15. watch. Pulp Fiction
When Christopher Walken told Bruce Willis he stuck a watch up his you-know-what, he created a mental image in our minds that will never be erased.
14. axe. Shining
In a film filled with memorable images, none is more so than Jack Nicholson poking his head through a hole in the door he just made with an axe. In this case, the axe is vastly outshined by his “catchphrase”, but it nonetheless stands as one of cinema’s most memorable props.
13. pill. Matrix
Though the movie is complex, rich, and heavy at times, the moment Neo is forced to make a choice comes down to a very simple, clear, and visually-stunning image; choose a red pill or a blue pill. In the literary sense, the pills are a metaphor for his choice, while in the construct of the narrative, the pills are a representation of a computer program designed to expel Neo from the Matrix. They work on so many levels.
12. homemade bullets. Patriot
When Mel Gibson’s youngest son is killed by Jason Isaacs during the Revolutionary War, he spends the rest of the movie pining for revenge while leading a militia in the fight against the redcoats. Throughout the film, he melts his son’s toy soldiers to cast bullets. Before the final battle, he melts the last soldier for one final bullet. It creates a visual image that echoes throughout the film, as well as a strong metaphor.
11. Reeses pieces. ET
The use of Reese’s Pieces in E.T. essentially launched cinematic product placement into the mainstream.
10. boombox. Say Anything
Imagine the scene of John Cusack standing outside a window holding a boombox above his head. Now, imagine that scene without the boombox.
9. potter’s wheel. Ghost
One single scene transformed the lowly potter’s wheel into an object of foreplay. Forever.

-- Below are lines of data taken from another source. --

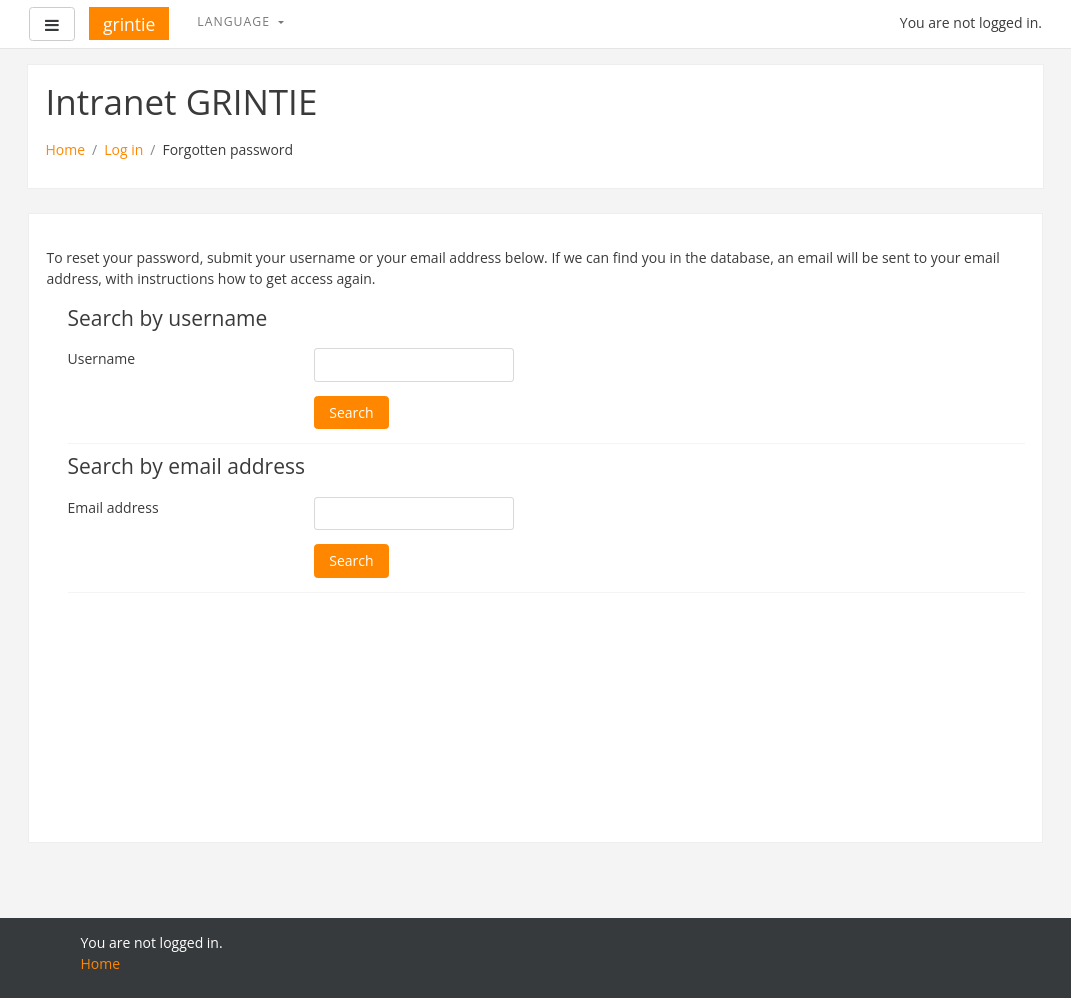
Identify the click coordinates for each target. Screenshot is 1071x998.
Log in (123, 149)
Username (102, 358)
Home (66, 149)
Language (235, 21)
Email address (113, 507)
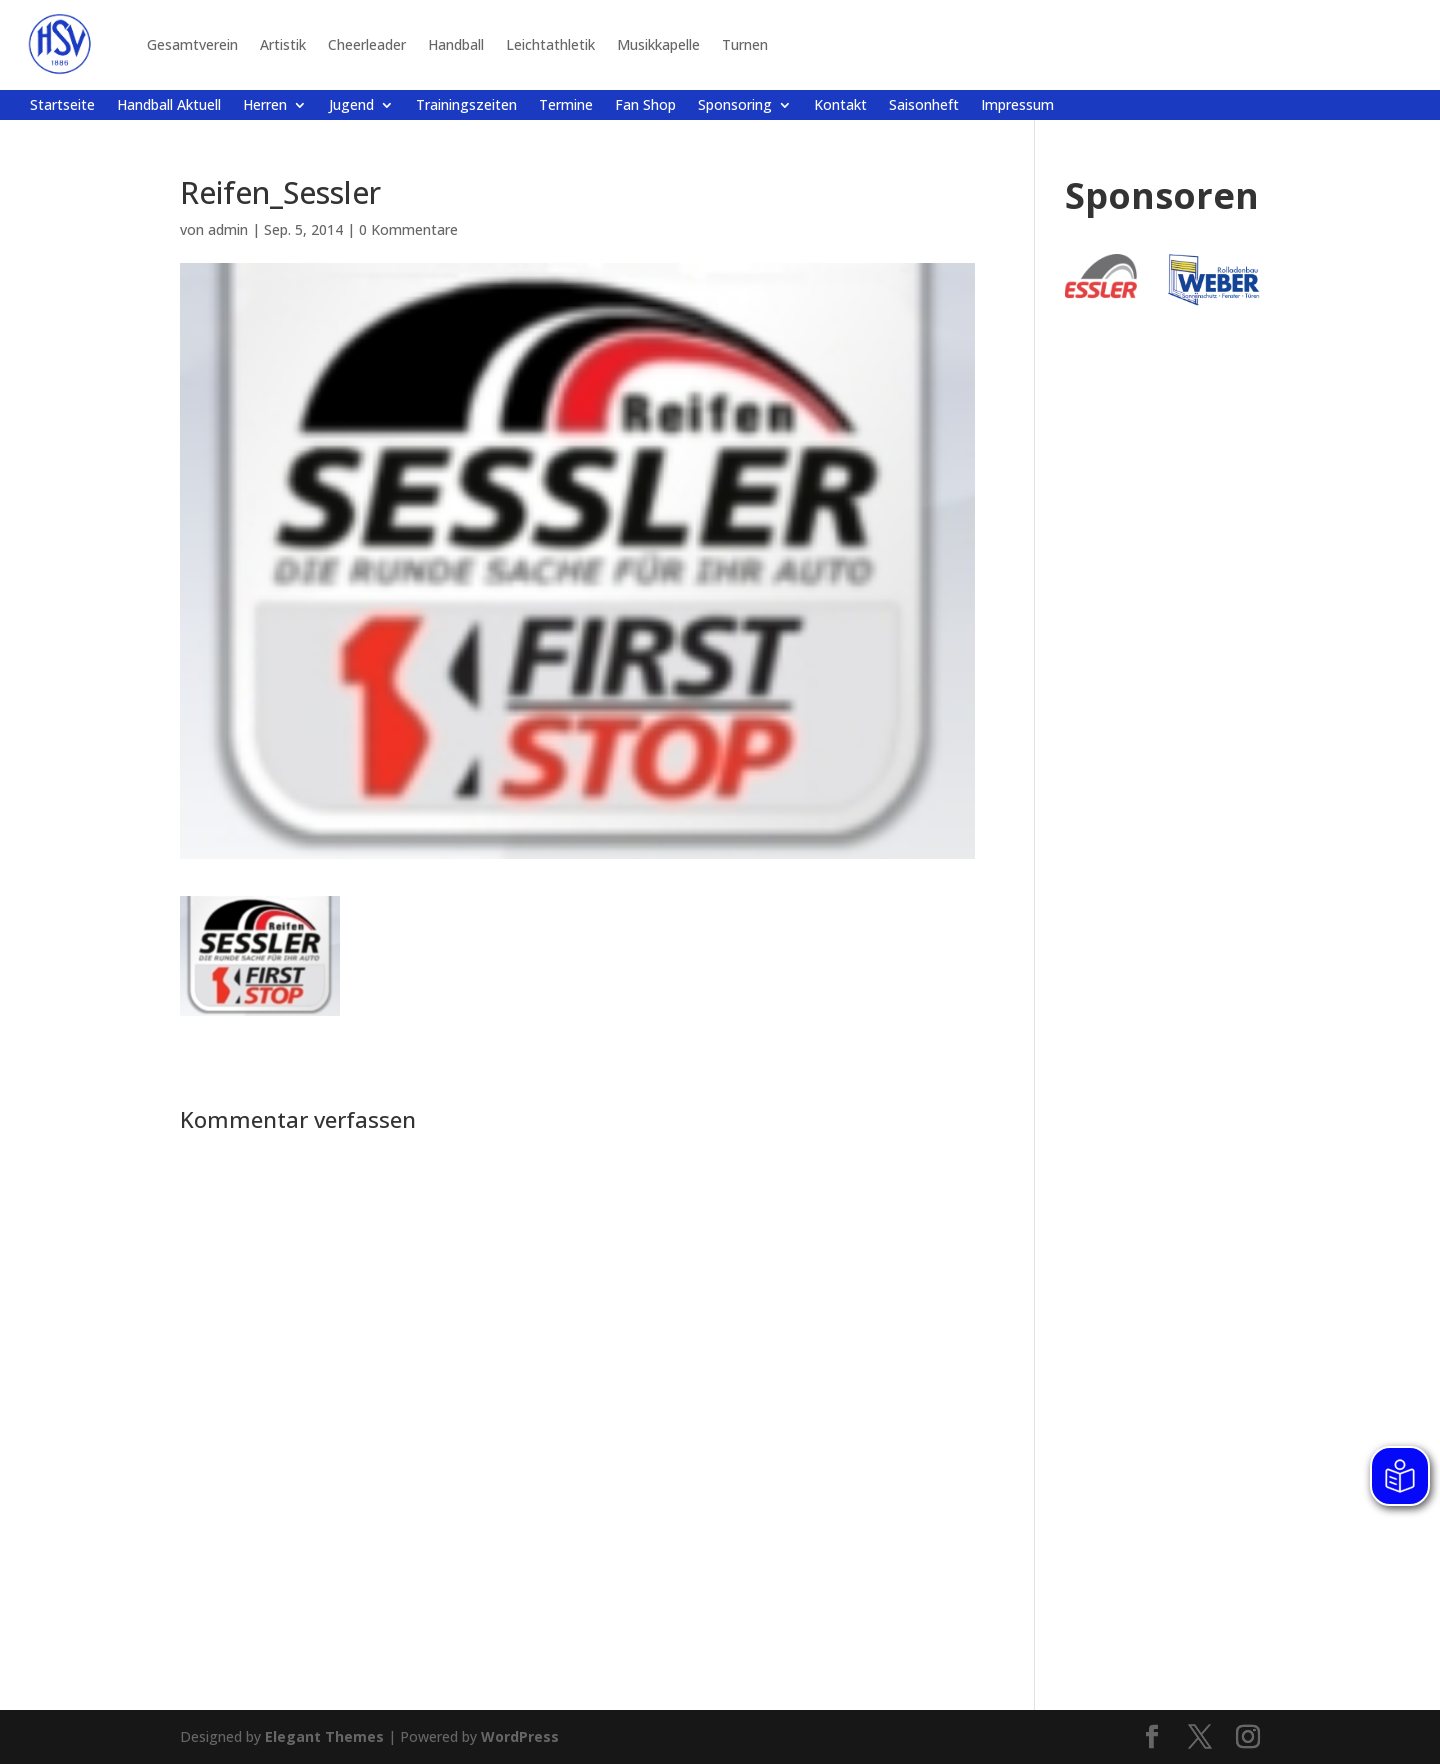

8. hockey mask. Friday the 13th series
The hockey mask has become synonymous with slasher flicks, despite the fact that Jason does not become the antagonist until the second film, and does not begin wearing the mask until the third.
7. Inigo Montoya’s sword. Princess Bride
Inigo Montoya’s father was commissioned Count Rugen, a six-fingered man, to make a sword especially balanced for him. When he later reneged on the price, Montoya refused to sell the sword, and Rugen killed him in front of the ten-year old Inigo. Inigo then spends the next twenty years training with the sword to avenge his father’s death. Thus, as in The Patriot, the object which was pivotal in the need for revenge is also used to carry it out. Also, like Chekhov’s gun, once introduced, it is inevitable that it will be used.
6. Maltese Falcon. Maltese Falcon
It’s “the stuff that dreams are made of.” When it was auctioned in 1994 for $398,500, it was the highest price paid for a movie prop at that point. Check out Adam Savage’s (from Mythbusters) obsessed quest to reproduce the Maltese Falcon from the film.
5. lightsaber. Star Wars
Every little boy wants one, and every lucky man has one. The internet is filled with discussions and arguments over the different types, colors, and details of what is essentially a fictional object. Even the sound it makes is instantly recognizable by an entire generation.
4. ring. Lord of the Rings
It’s the most powerful ring in Middle Earth, and the most recognized ring prop in regular Earth. I wanted one of these for my wedding ring. How come you never see anyone wearing these? Oh… right.
3. bullwhip. Indiana Jones
The manufacture of bullwhips nearly disappeared towards the end of the twentieth century… until Raiders of the Lost Ark was released. Now, the bullwhip, along with a fedora, are the only two objects needed to imply Indiana Jones’ character.
2. leg lamp. A Christmas Story
Oh, look at that! Will you look at that? Isn’t that glorious? It’s… it’s… it’s indescribably beautiful! It reminds me of the Fourth of July! It’s a major award!
1. Delorean. Back to the Future
As mentioned in the introduction, this film cemented the idea of a DeLorean as a time machine. Not only that, but I totally want one. Okay, maybe that’s not the best criterion for choosing the most memorable prop in film.